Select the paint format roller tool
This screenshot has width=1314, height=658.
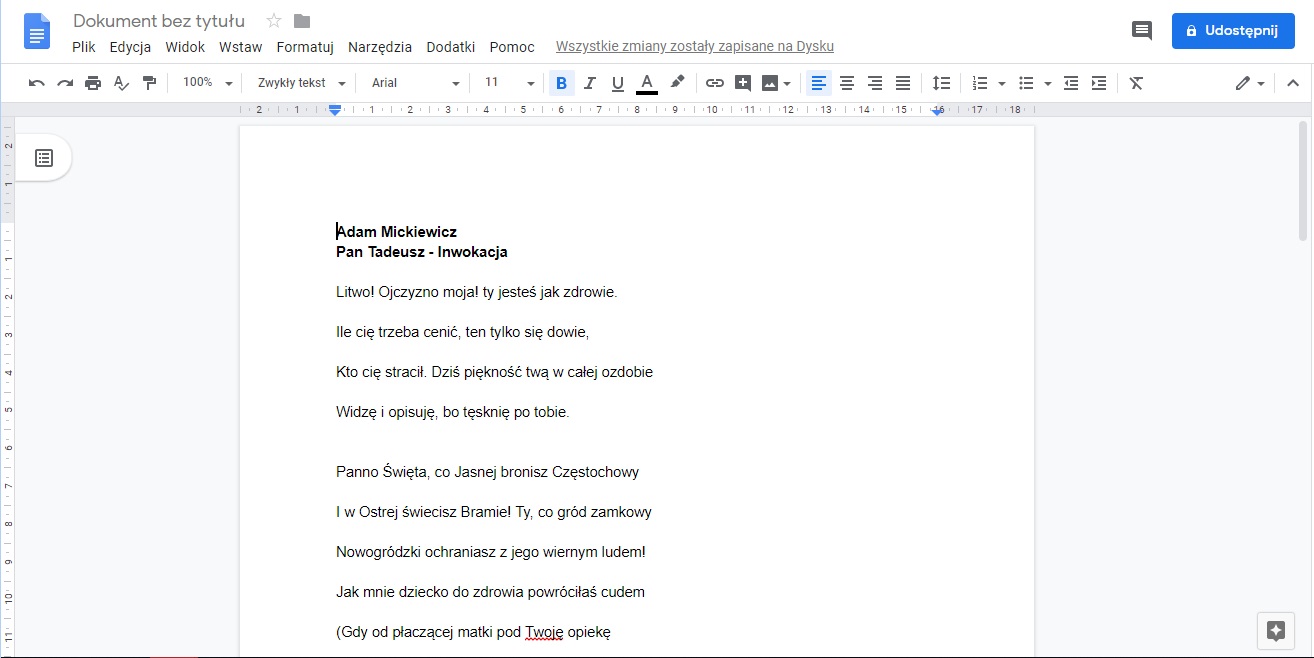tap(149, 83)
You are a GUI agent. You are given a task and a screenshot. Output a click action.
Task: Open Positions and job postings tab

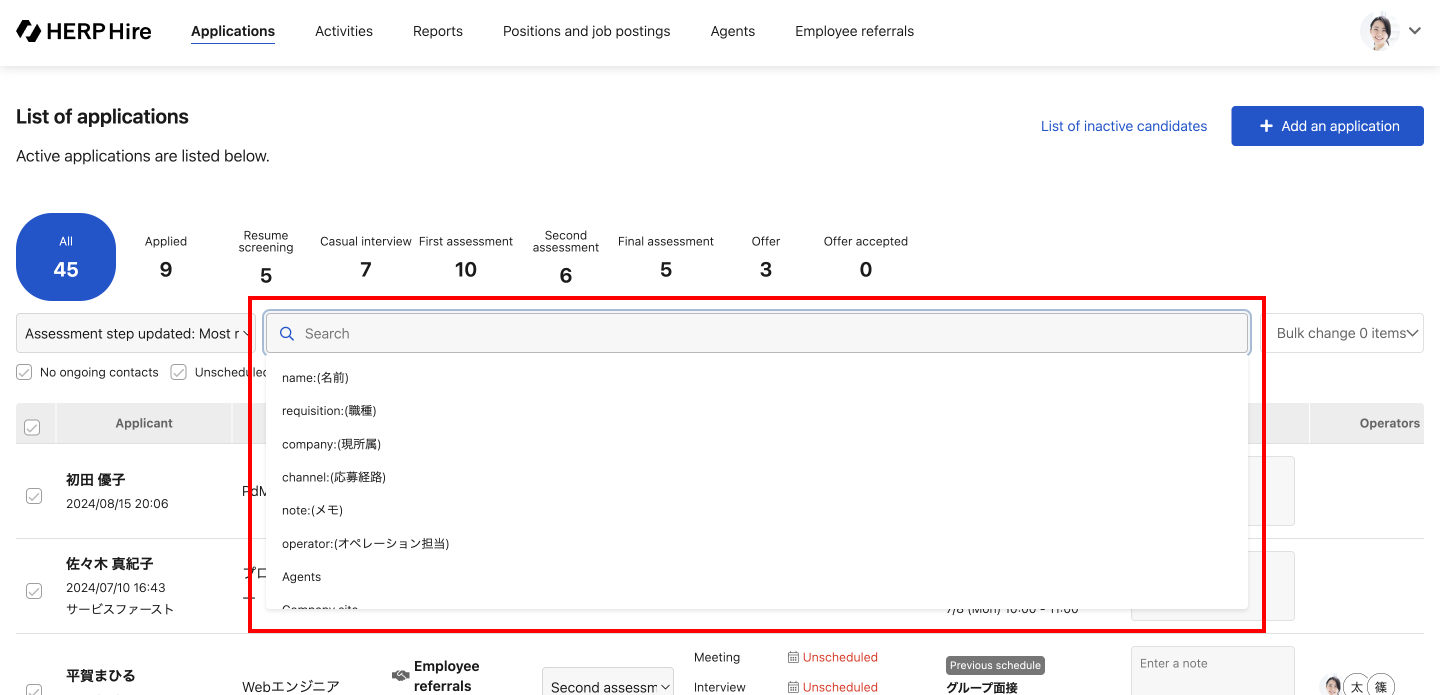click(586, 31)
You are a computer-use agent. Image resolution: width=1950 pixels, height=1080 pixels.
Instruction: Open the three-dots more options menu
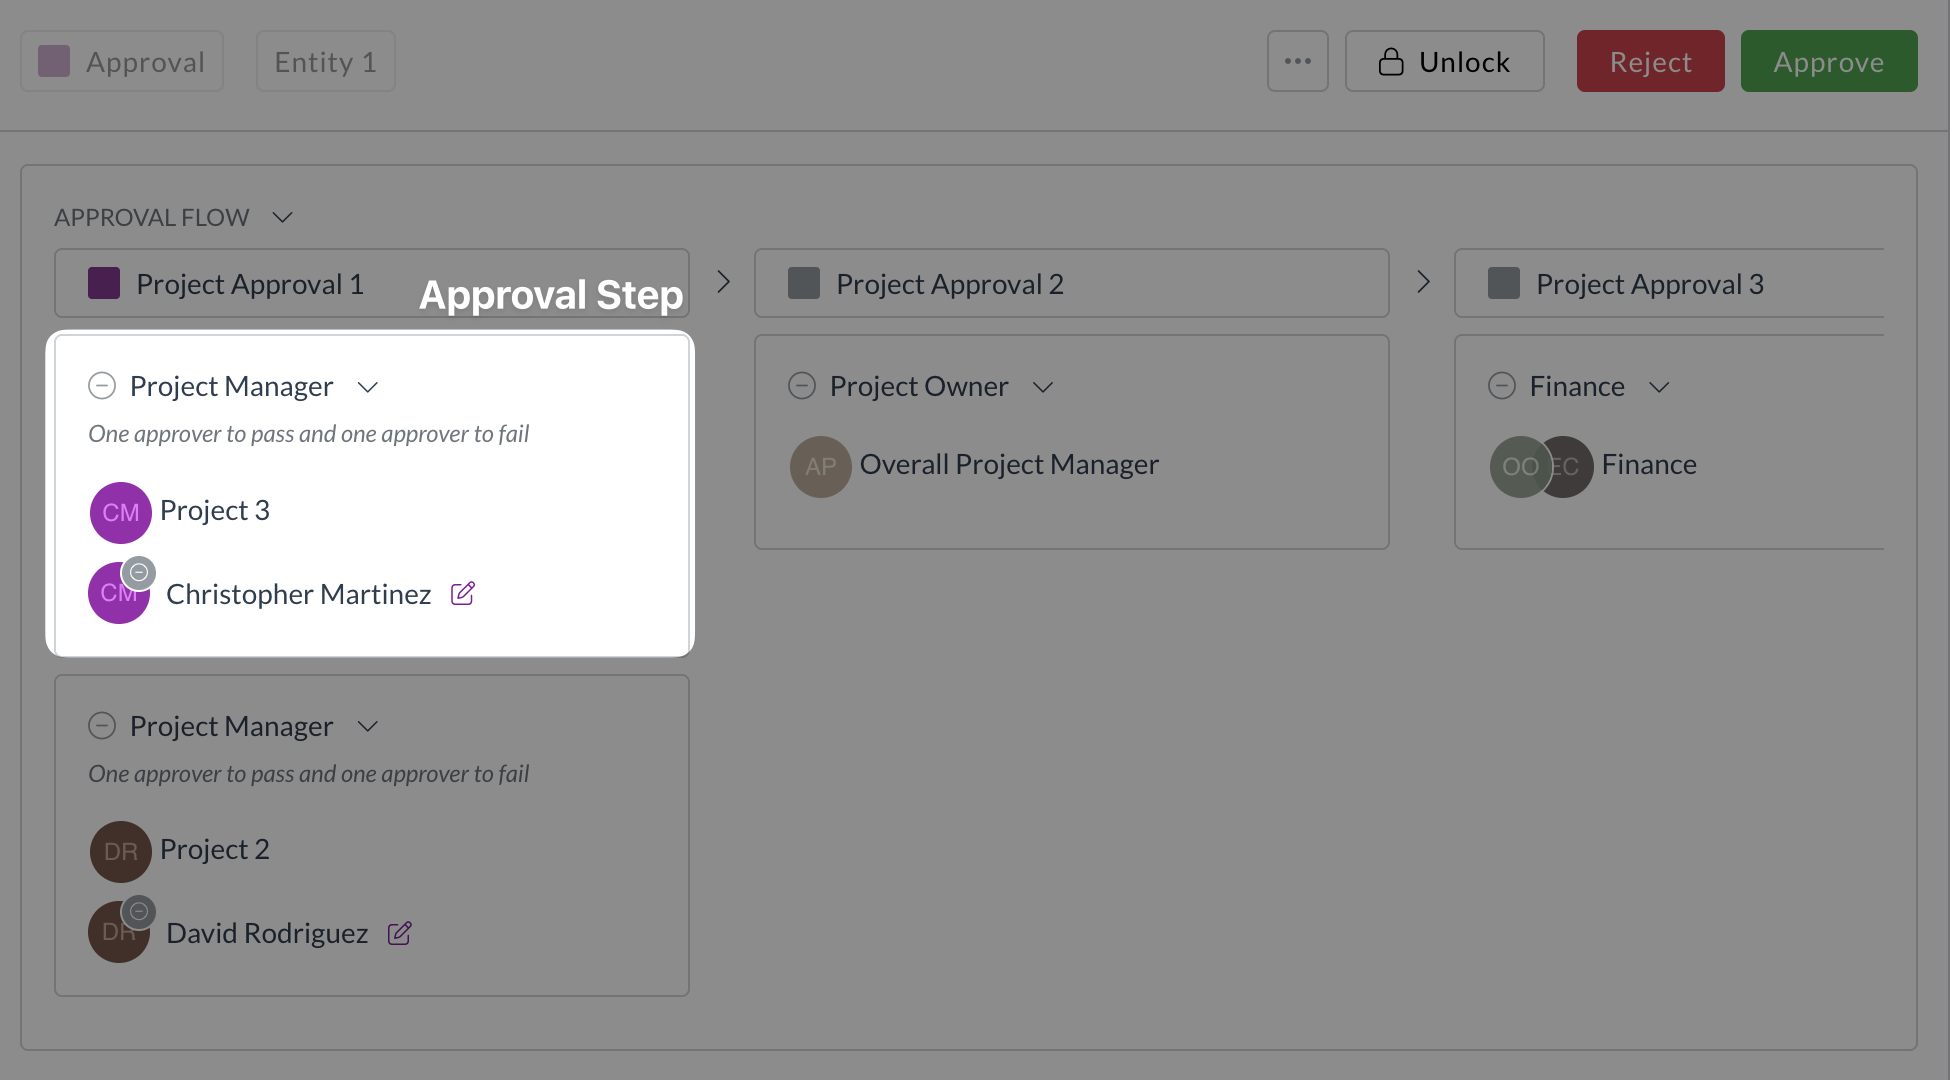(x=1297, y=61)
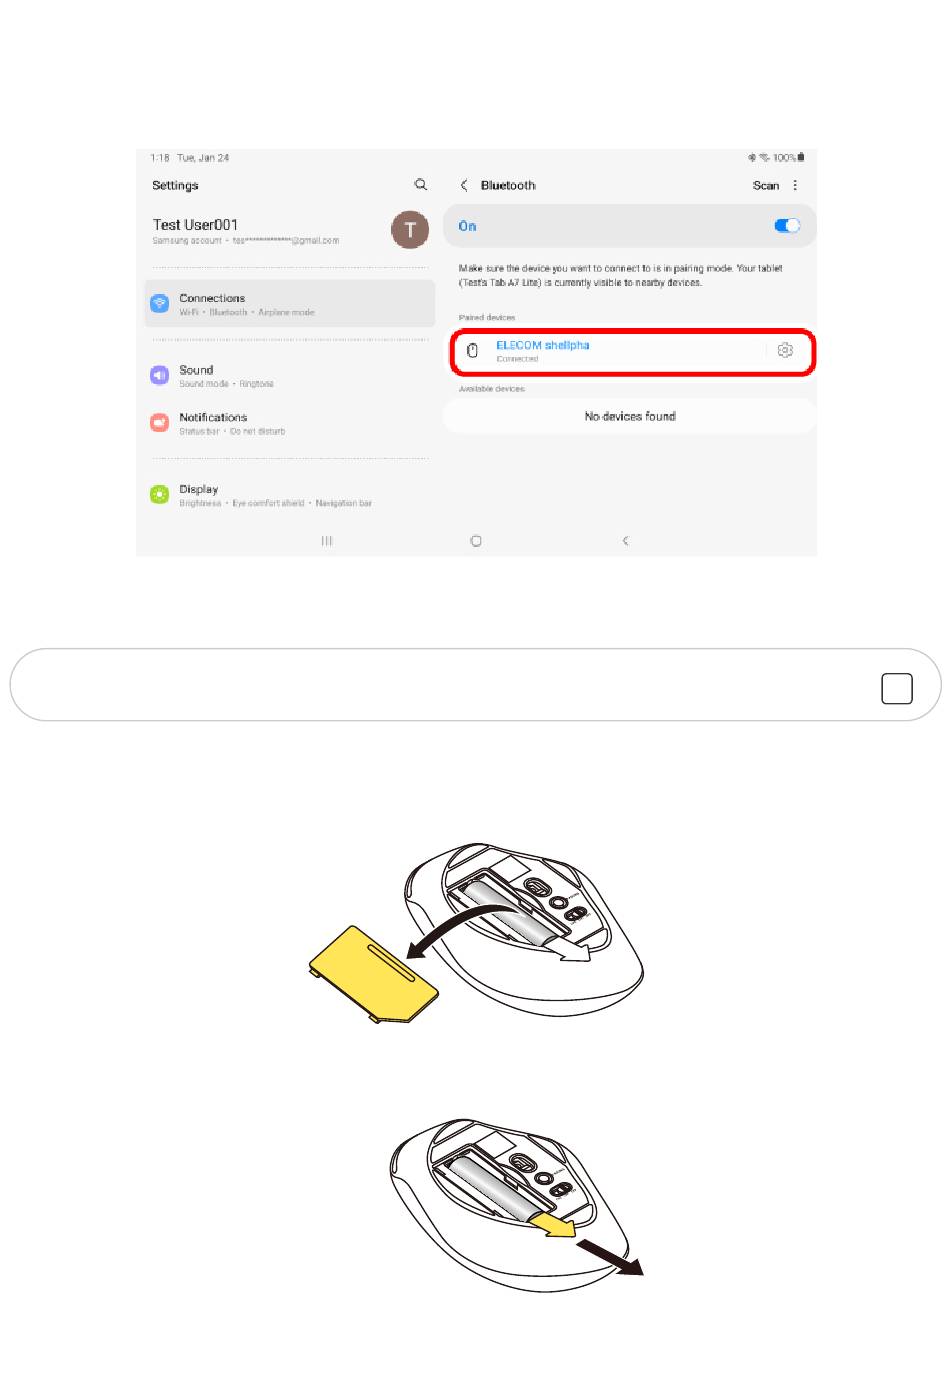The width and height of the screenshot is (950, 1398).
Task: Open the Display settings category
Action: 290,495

--- Requirement ---
Please copy out every line of text from the data above word for word, leaving out the pictures.

--- Solution to the exercise ---
Select the paint format roller tool
This screenshot has width=1314, height=658.
tap(149, 83)
You are a GUI agent. You are given a task and a screenshot. Output a click action.
Task: Open Positions and job postings tab

click(586, 31)
You are a computer-use agent. Image resolution: width=1950 pixels, height=1080 pixels.
Instruction: Open the three-dots more options menu
(x=1297, y=61)
The width and height of the screenshot is (950, 1398).
Task: Open the Display settings category
Action: 290,495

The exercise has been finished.